===== Extracted text =====

Why It’s Okay to Spend on Quality

How emotional money blocks show up - and what it means to choose something beautiful anyway.

By Shannon Kate Murray, founder & editor of high flying design

Growing up, I always appreciated quality.

Not flash or big brands - just the things that made everyday life feel a little more beautiful.

Miss Dior perfume. Estée Lauder Double Wear Foundation (yep, full-face in sixth form). MAC Lipstick. GHD straighteners. Paperchase - the whole shop, especially if you had a matching set. A MacBook Pro, if you were lucky.

They were little luxuries. Tiny upgrades that made you feel like you mattered.

But choosing those things for myself - even when I could afford them? That took a while.

Maybe you get it. These days, it might be a cream Smeg kettle that makes mornings feel calmer. Linen sheets that actually hold their shape. A proper office chair. Framed art prints that feel intentional, not mass-produced. A bag that won’t fall apart by Friday.

Or maybe it’s something deeper - a coaching session, a brand shoot, a laptop upgrade you’ve put off for months. A quiet “yes” to the next version of you.

For me, it was a kettle and toaster set. I didn’t need them. But I wanted them - for the next chapter. For the home I’ll create. For the future I’m building.

It was a faith purchase. A little “I believe in you” to myself. A reminder that I’m becoming the woman I always dreamed of being - and she deserves a beautiful kitchen.

And yes - I’m deeply grateful. Grateful for the roof over my head. For the work I get to do. For the women I get to support and the future I’m still creating.

But gratitude and desire can co-exist.

You don’t need to shrink one to prove the other. You can love what you have and still want more for yourself. That’s not selfish - that’s growth.

Why we feel weird spending on ourselves

If you’ve built your life around being careful, or practical, or self-sufficient, spending on something that feels luxurious - even just to you - can trigger all kinds of thoughts:

“Who do I think I am?”

=====

Task description: Repeat word for word the part of the essay on spending on quality that runs from "For me, it was" to "a beautiful kitchen.". Go by the essay alone.

===== Collected material =====

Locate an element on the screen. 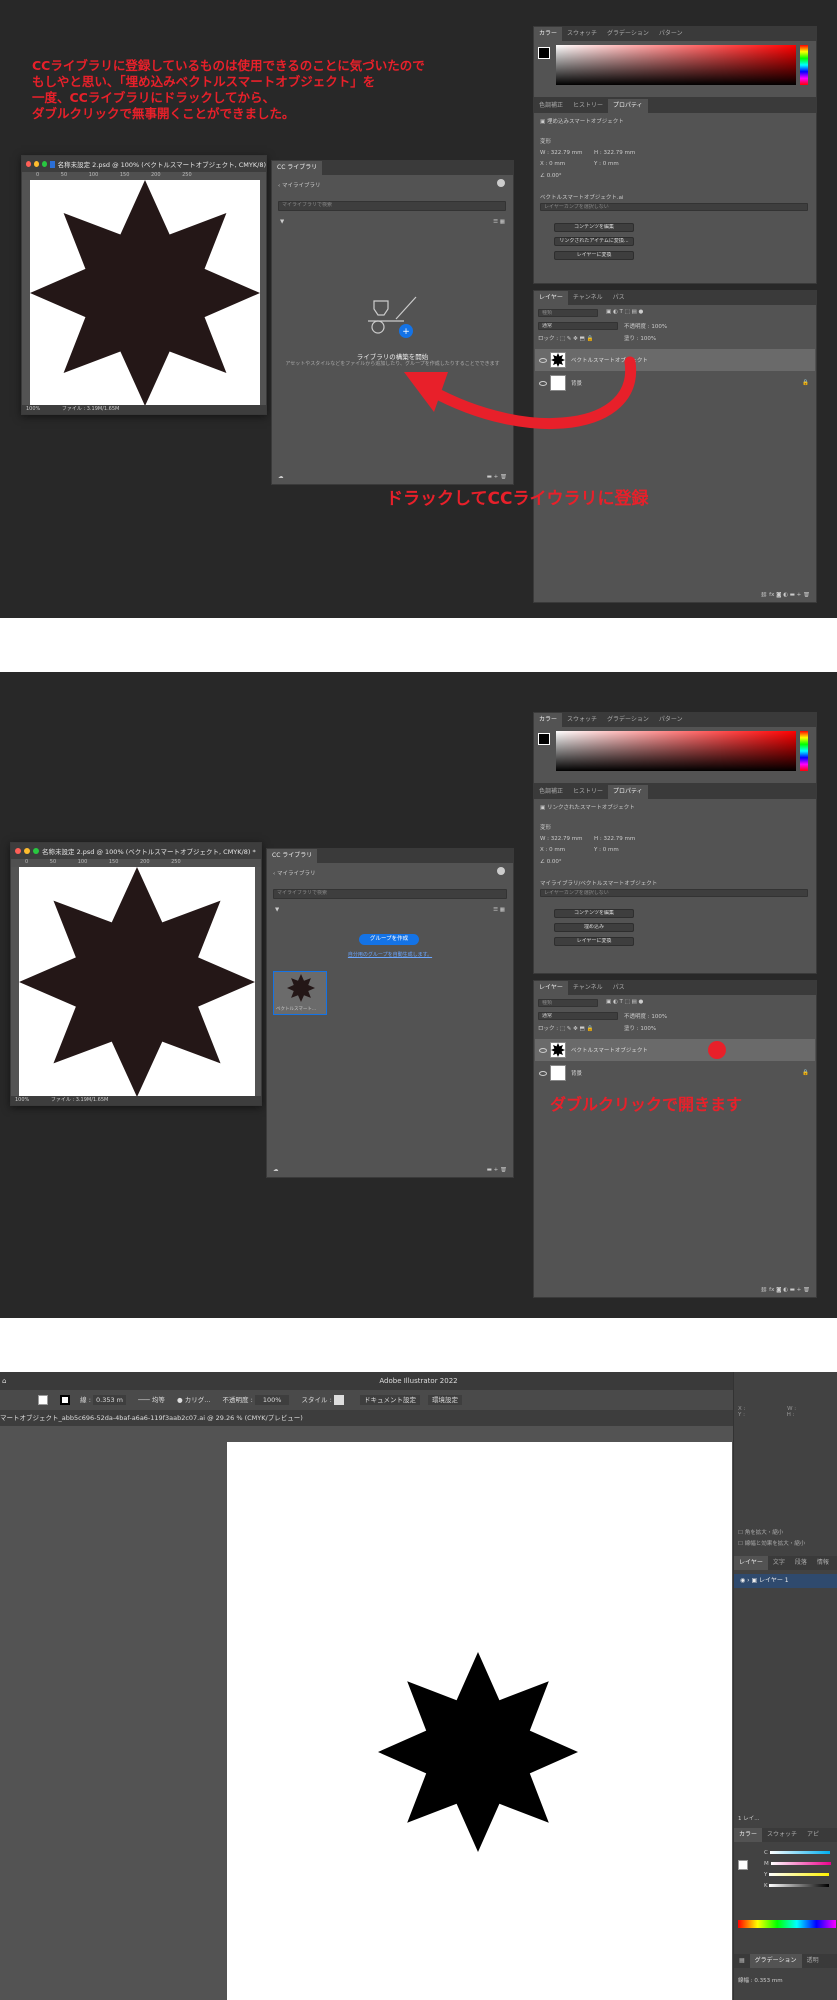  convert-to-layers-button: レイヤーに変換 is located at coordinates (594, 256).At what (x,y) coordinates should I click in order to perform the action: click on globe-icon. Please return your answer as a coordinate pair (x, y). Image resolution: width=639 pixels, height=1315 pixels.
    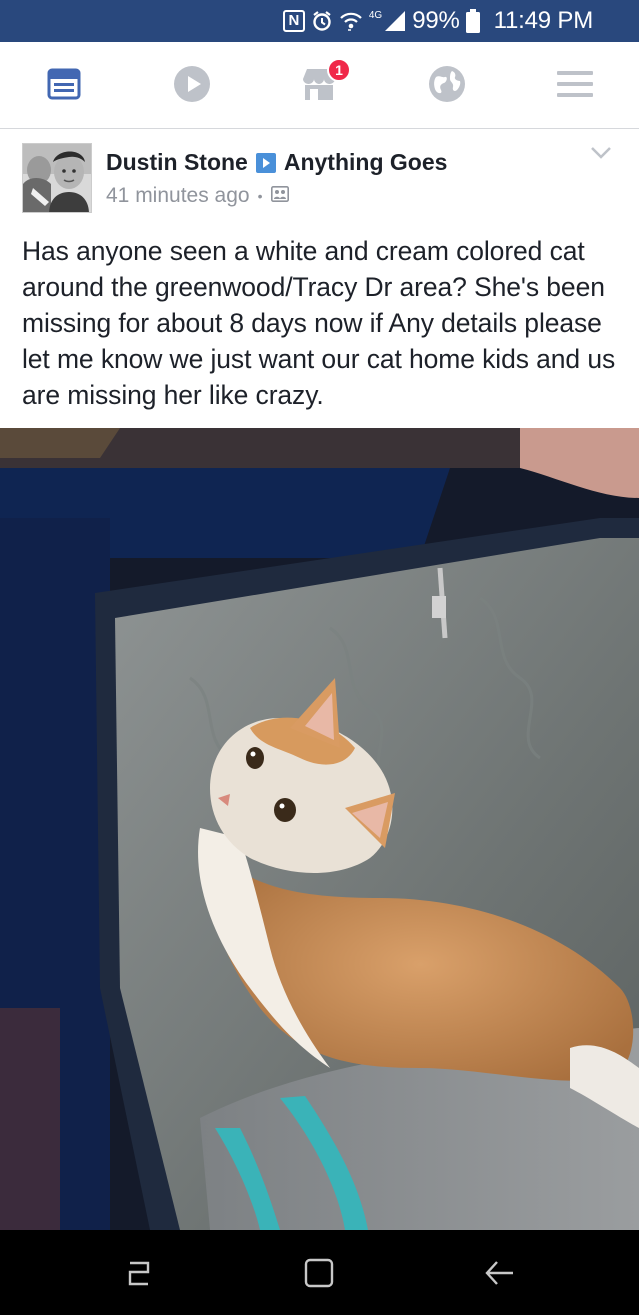
    Looking at the image, I should click on (447, 84).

=====

Answer box:
For me, it was a kettle and toaster set. I didn’t need them. But I wanted them - for the next chapter. For the home I’ll create. For the future I’m building.

It was a faith purchase. A little “I believe in you” to myself. A reminder that I’m becoming the woman I always dreamed of being - and she deserves a beautiful kitchen.